A few fields are intentionally read-only:
id, url, created_at and updated_at are ignored on writes.
- On
ZendeskTicket, description is only written on creation (where Zendesk turns it into the first comment); it is silently dropped on update because Zendesk exposes no write endpoint for it.
ZendeskTicket.requester_email is computed at read time from the requester’s profile and cannot be written directly.
Logging
The datasource uses Rails.logger when available, and falls back to Logger.new($stderr).

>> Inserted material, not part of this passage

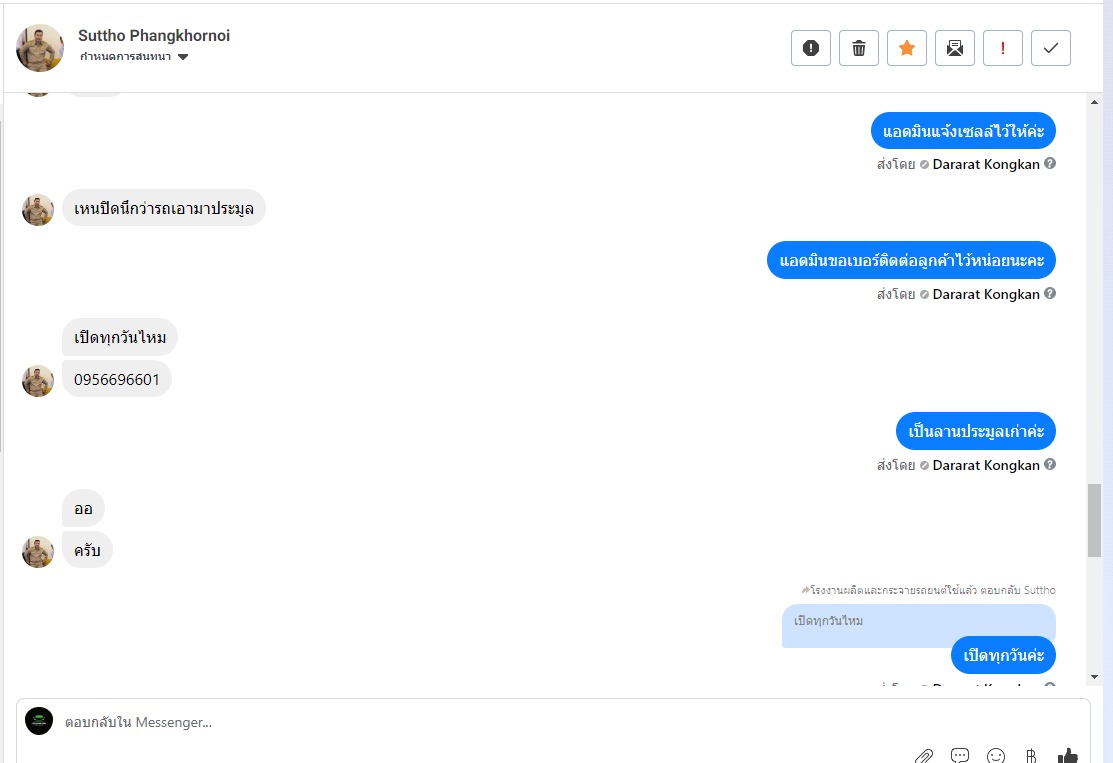Open saved replies speech bubble icon
Screen dimensions: 1113x763
[x=960, y=756]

You can override it explicitly:
ForestAdminDatasourceZendesk.logger = MyLogger.new
Best-effort enrichment paths (bulk user/organization lookups, comment-author resolution, schema introspection) log a warning and degrade to a safe default rather than failing the whole page render. Critical paths (search, count, ticket bulk fetch, ticket comment fetch, writes) raise a ForestAdminDatasourceZendesk::APIError that wraps the underlying Zendesk error.
Source code
This connector is open source. Browse the code or contribute on GitHub: forest_admin_datasource_zendesk.